* _Belirtilen amaç_: Aşağıdaki büyümek üzerine yazıyı, son cümlesinin ardından aynı üslupla sürdürün.

Monday, February 9, 2015

Başka türlü bir şey





Büyümek pek çok macerayı, pek çok yolculuğu, rüyayı, kabusu, anıyı, unutulmayacakları, unutulmak istenenleri, hafiflikleri, yükleri, kirlenmeyi, lekesi çıkmasa da temizlenmeyi öğrenmeyi, lekeyi kabullenerek devam etmeyi, insan biriktirmeyi, bozdurup harcamayı, çulsuz çaputsuz kalmayı, yoktan var etmeyi, kimsesiz olmayı, kalabalıkta durmayı, kirli bir otel halısının yalnızlığını özlemeyi, tertemiz bir çocukluk uykusunu kaybetmeyi, Ezo Gelin çorbasını, gelin gitmeyi, damat almayı, hesap yapmayı, 2+2'den 4 bulamamayı, 3 buçuktan 5'e yuvarlamayı, kendini sıfırla çarpmayı yaşatıyor insana, daha pek çok şeyi yaşattığı gibi. 

İnsan hayalleriyle büyüyor, hayal kırıklıklarıyla büyüdüğünü anlıyor, kırıkları toplayıp yapıştırdıktan sonra can sağlığı dileyip eksik vazoyu da güzel bulmayı öğrendiğinde kendini yetişkin görüyor.

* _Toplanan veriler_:
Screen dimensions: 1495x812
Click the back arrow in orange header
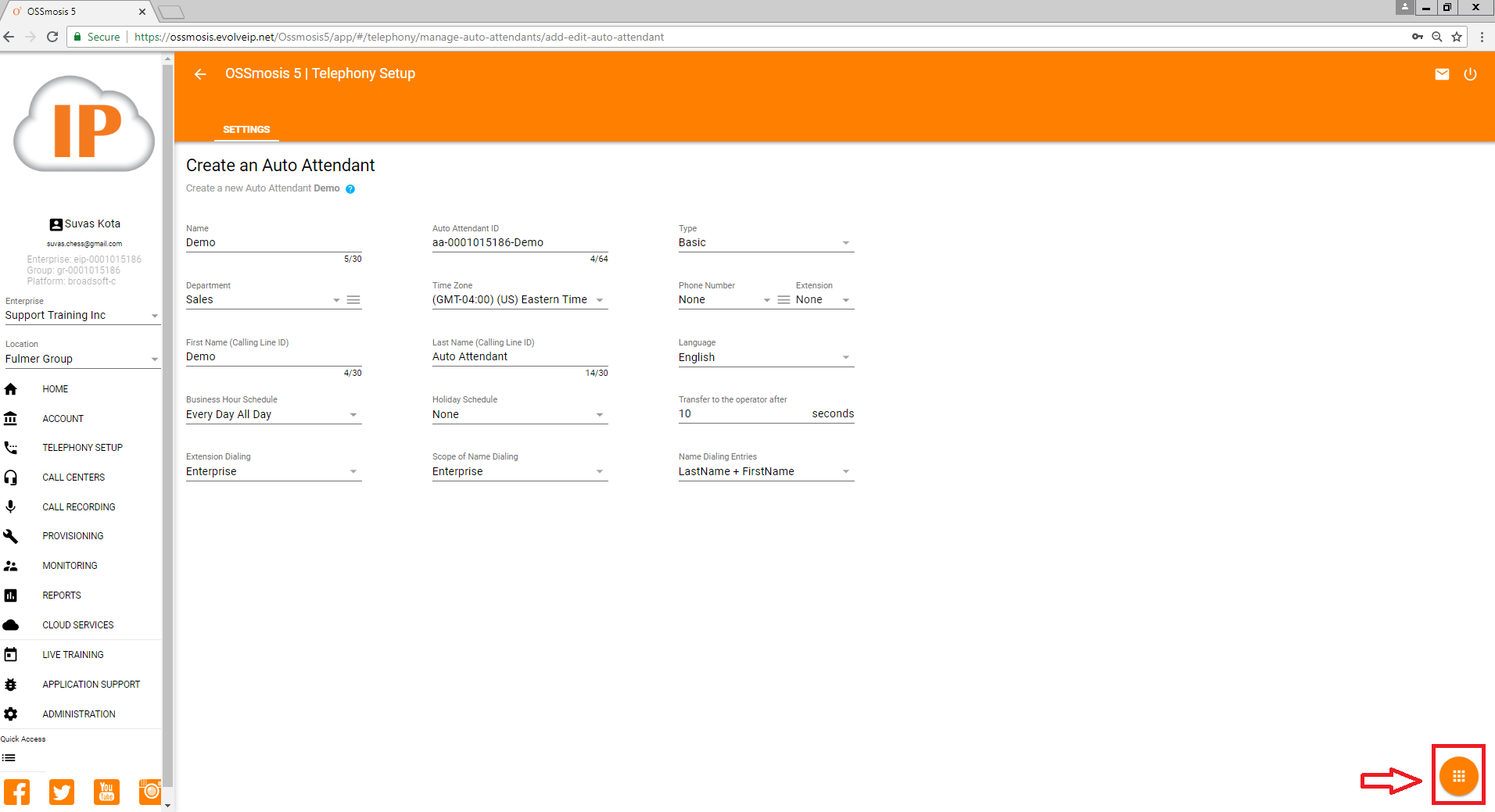200,74
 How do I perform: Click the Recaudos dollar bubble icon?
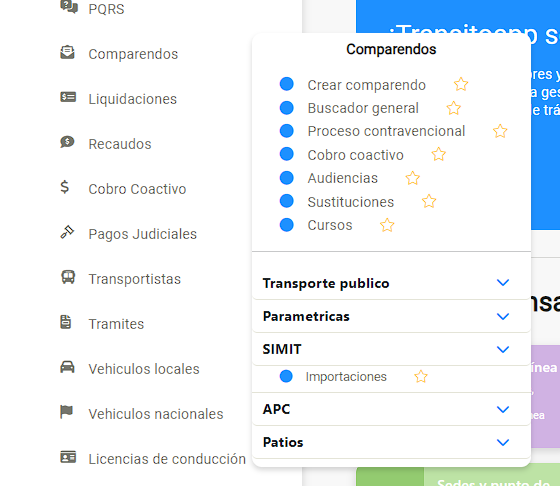point(67,142)
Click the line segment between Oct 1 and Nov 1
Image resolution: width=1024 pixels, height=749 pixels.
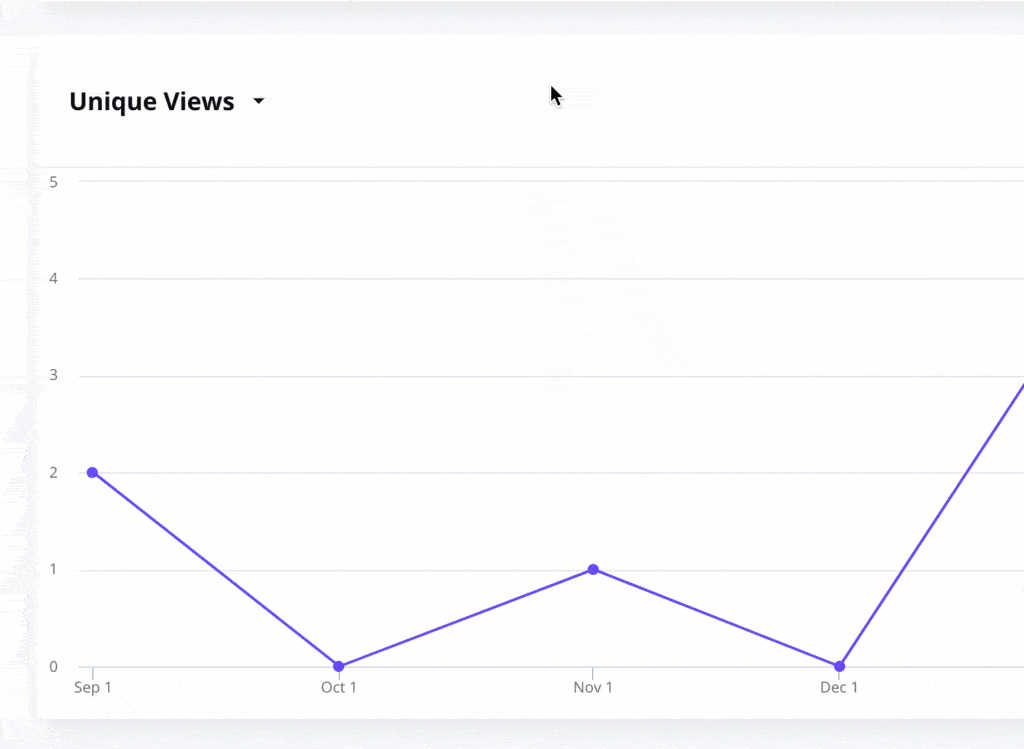click(465, 618)
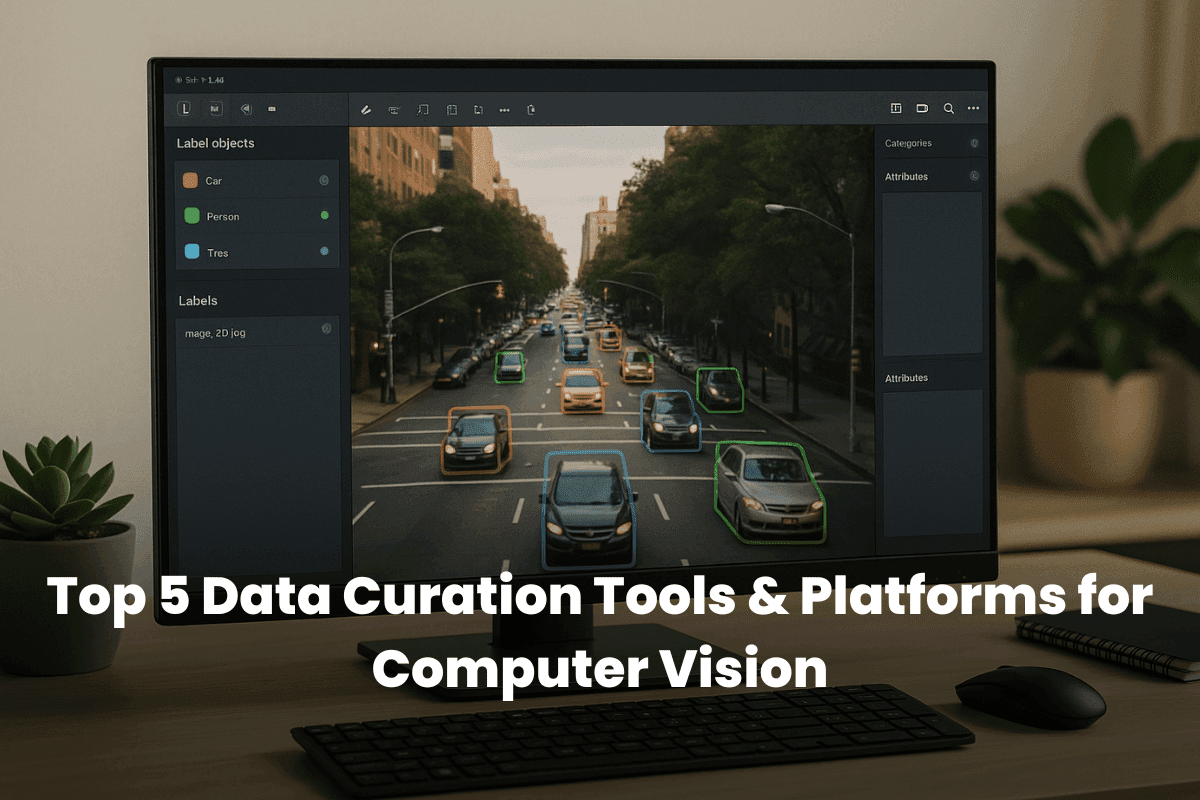Viewport: 1200px width, 800px height.
Task: Select the Person label in Label objects
Action: (223, 217)
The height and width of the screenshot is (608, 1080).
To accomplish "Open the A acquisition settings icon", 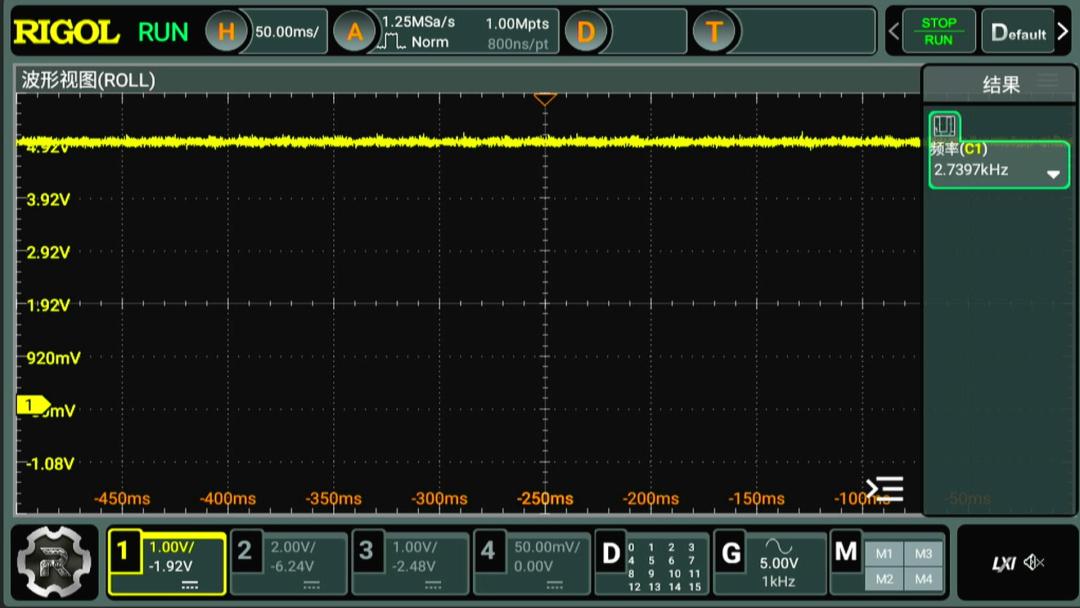I will coord(354,32).
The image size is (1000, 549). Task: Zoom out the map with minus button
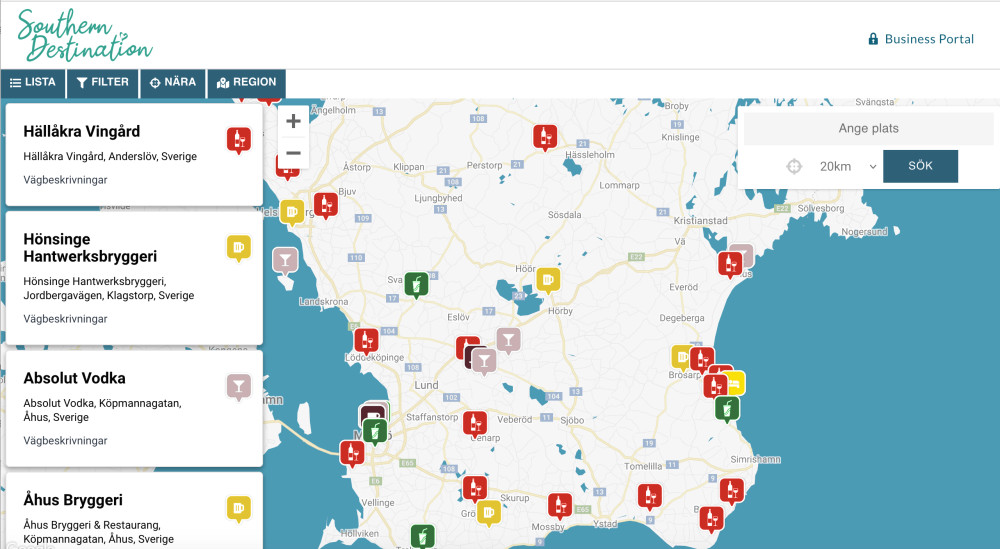click(x=293, y=153)
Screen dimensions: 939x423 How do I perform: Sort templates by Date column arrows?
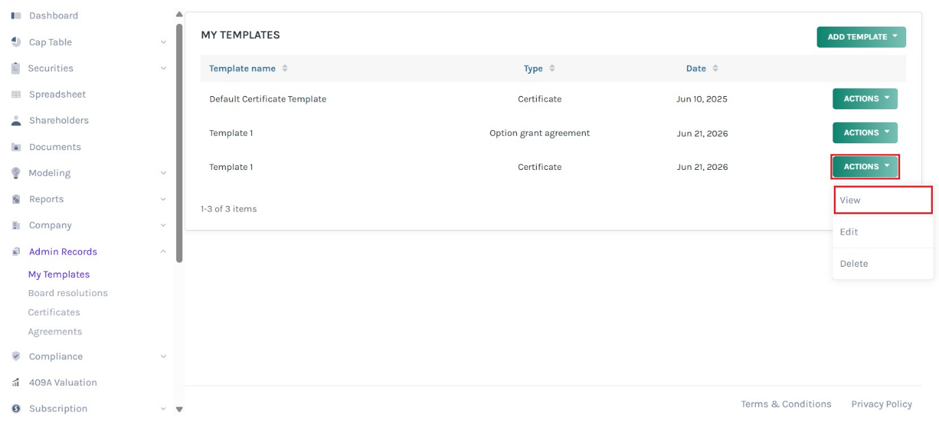[x=715, y=68]
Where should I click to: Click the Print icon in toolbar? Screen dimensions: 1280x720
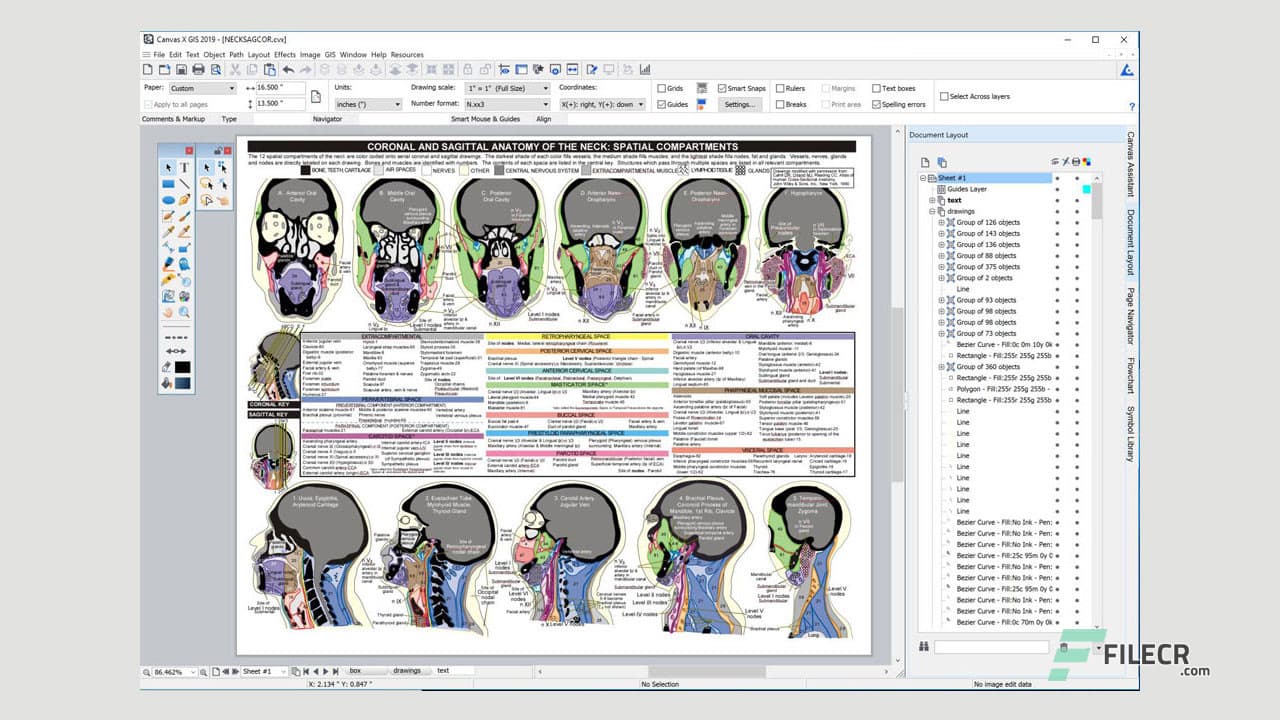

* _Görevin çıktısı_:
Sahi insan tam olarak ne zaman yetişkin oluyor? Anne ölünce mi, baba ölünce mi, anne olunca mı, baba olunca mı? Kardeşi hastalanınca mı, kardeşi çocuğunun diş ağrısını dindirmeye uğraşınca mı?  Patron olunca mı, patrondan azar işittiğinde öfkeyle yumruk sıktığında mı? Cebindeki fazla parayla bir öğrencinin karnını doyurup üniversite yıllarını hatırlayınca mı? Yalnız kalmayı takmayınca mı, yalnız kalmadığını gördüğünde mi? 

Yalnızlık deyince... İnsan bir gün tamamen yalnız olabileceğini düşünüp buna kendini hazırlayabiliyor mu? Ya hiç yalnız kalamayacağını anlarsa? Panik olmuyor mu, kıymetli yalnızlıkların, kıymetli kalabalıklarca ele geçirildiğini farkedince? İkisi de kıymetli olunca nasıl yapıyor tercihini? İnsan çoğalmaya ne cesaret karar veriyor? Hangi hadle karar verdiğini düşünüp bir de burnu havada göğsü gergin? Çoğaldığında marifet işlediğine kanaat ettiren ne mesela? Nerede çokluk orada bokluk diyenin bilmişliği hangi gıdadan fazla tüketince geliyor peki?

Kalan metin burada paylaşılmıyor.